Рассосался затор, и турусы мои на колёсах
убегают к тебе утешительной весточкой — жив.
Двойная звезда
Зимовала со мной в дровяном сарае.
Рисовала с меня Дориана Грея.
Подлетала вверх-вниз кисточка сырая.
Выстывала к утру наша галерея.
Наметало снега прямо до порога.
Не смолкали в печи плотные поленья.
Плыли над головой, словно у Ван Гога,
то ли ветки в цветах, то ли сновиденья...
Вот и новый февраль выбелил аллеи.
Меж ветвей миндаля прячет ветер эхо,
что вдыхала со мной, в центре Водолея,
сладкий дух лепестков горького ореха.
* * *
Ирине
Линует дождь окрестности вкосую,
сбивает с веток жухлую листву.
И я на пару с ним живописую
тебе о том, как без тебя живу.
Стоит вагон, и подо мною в буксу
стучит обходчик длинным молотком,
покуда в окна яблоневый уксус
доносит август с лёгким холодком.
Сверкают капли редкостной огранки
и вскоре прочь уносятся с окна...
Дни не с тобой — пусты, как полустанки, —
несутся вдоль стального полотна.
* * *
Заката луч замешкался в листве —
и палевым шатром сияет крона,
и листья шелестят о волшебстве
в косых лучах прощального поклона
и вопрошают: «Не затем ли речь
Благой добавил к вящему наследью,
чтоб свет облечь и бесконечно течь
к своим корням янтарною камедью?»
* * *
Тянутся улицы, не раскрывая названий.
Гостю шесть лет, и он в городе этом впервые —
там, изо мглы и во мглу чередой очертаний,
тени деревьев свергаются на мостовые.
Красному свету вдогон на пустом перекрёстке
россыпью искр улетает цигарка шофёра;
машет Леонов с плаката в газетном киоске
звёздам извечным, патрульным ночного дозора.
«Видно ли им на капоте фигурку оленя?..» —
думает гость, очарованный бликами хрома;
тут неожиданный запах цветущей сирени
гостю напомнит о скором ночлеге не дома.
И возвратится озноб интернатской тревоги,
звёзд отраженья в запруженной камнем Исети...
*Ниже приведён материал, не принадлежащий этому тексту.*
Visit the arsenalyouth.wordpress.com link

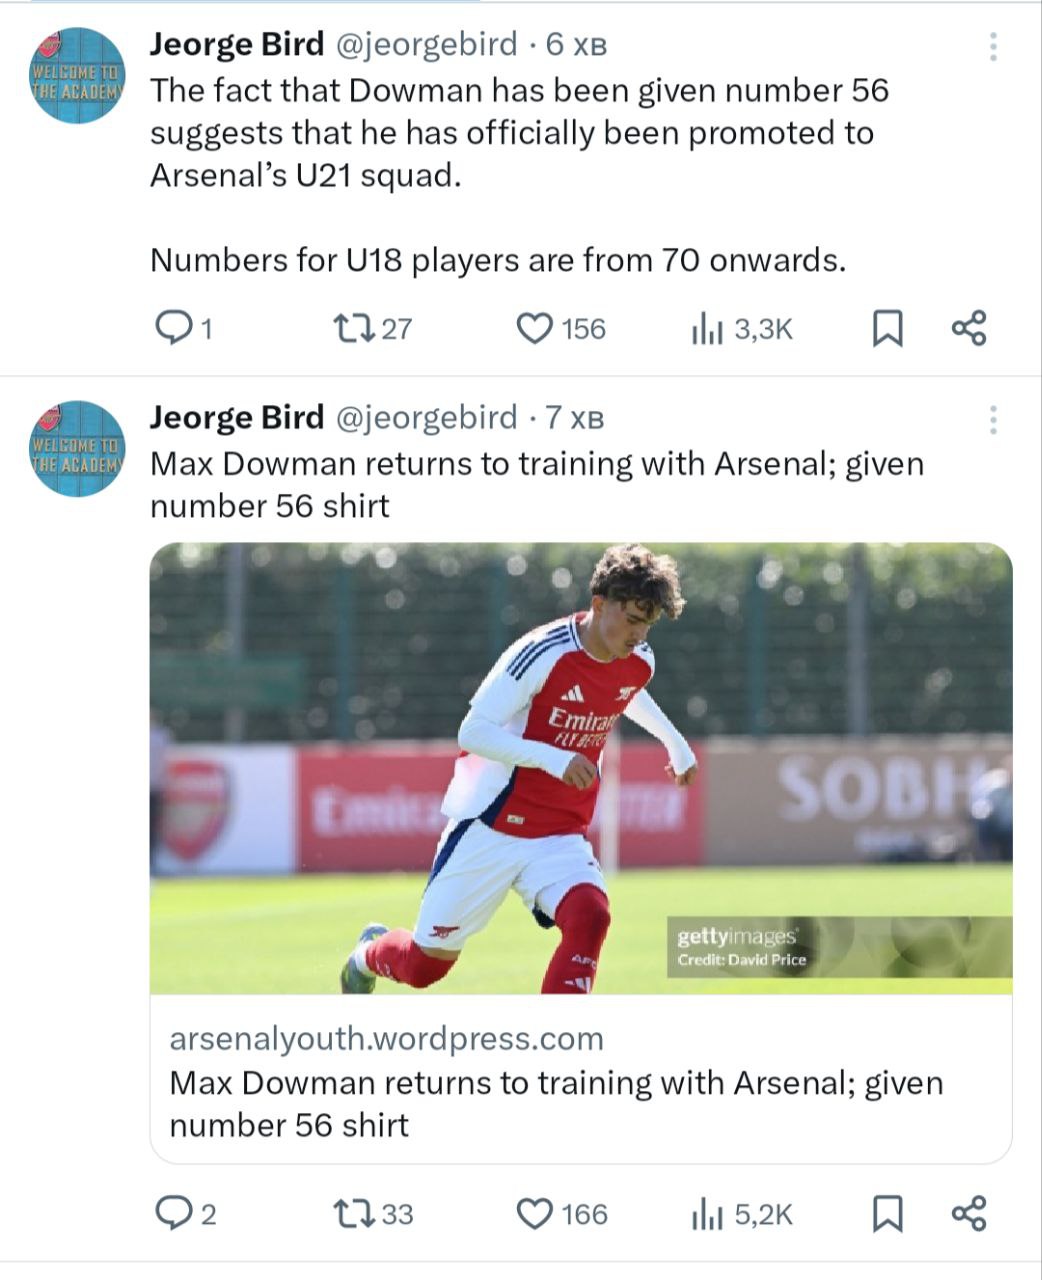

«Если бы только до света лететь по дороге
вместе с оленем сквозь улицы мглистые эти!..»
Памяти сестры
Леночке
В прямоугольной гавани двора
расплёсканы огни вечерних окон.
Дождя завеса, плотная вчера,
сегодня поредела до волокон,
прерывисто мелькающих во мгле.
А мглы поверх — лицо и светлый локон
отражены на залитом стекле —
там девочка, скользнув за штору спальни,
под кливером летит на корабле...
Ей видится, должно быть, берег дальний,
откуда привезли её сюда;
и льётся голос чище и печальней,
чем небу неугодная вода... —
так искренне, что отдаются в ноте,
той ли иной, и ночь и холода,
и то, что мать в субботу на работе,
а брат к её приходу не заснёт. —
покуда ветры, воя на подлёте,
колотятся в оконный переплёт.
По счастью, слёзы отгоняют сны, и
брат может слушать, как она поёт;
отпущенный домой на выходные,
он переполнен трепетным теплом,
где голоса и запахи — родные,
а холод и ненастье — за окном!
Вот только фраза в начатом куплете
напомнит мальчику — как опустел их дом!..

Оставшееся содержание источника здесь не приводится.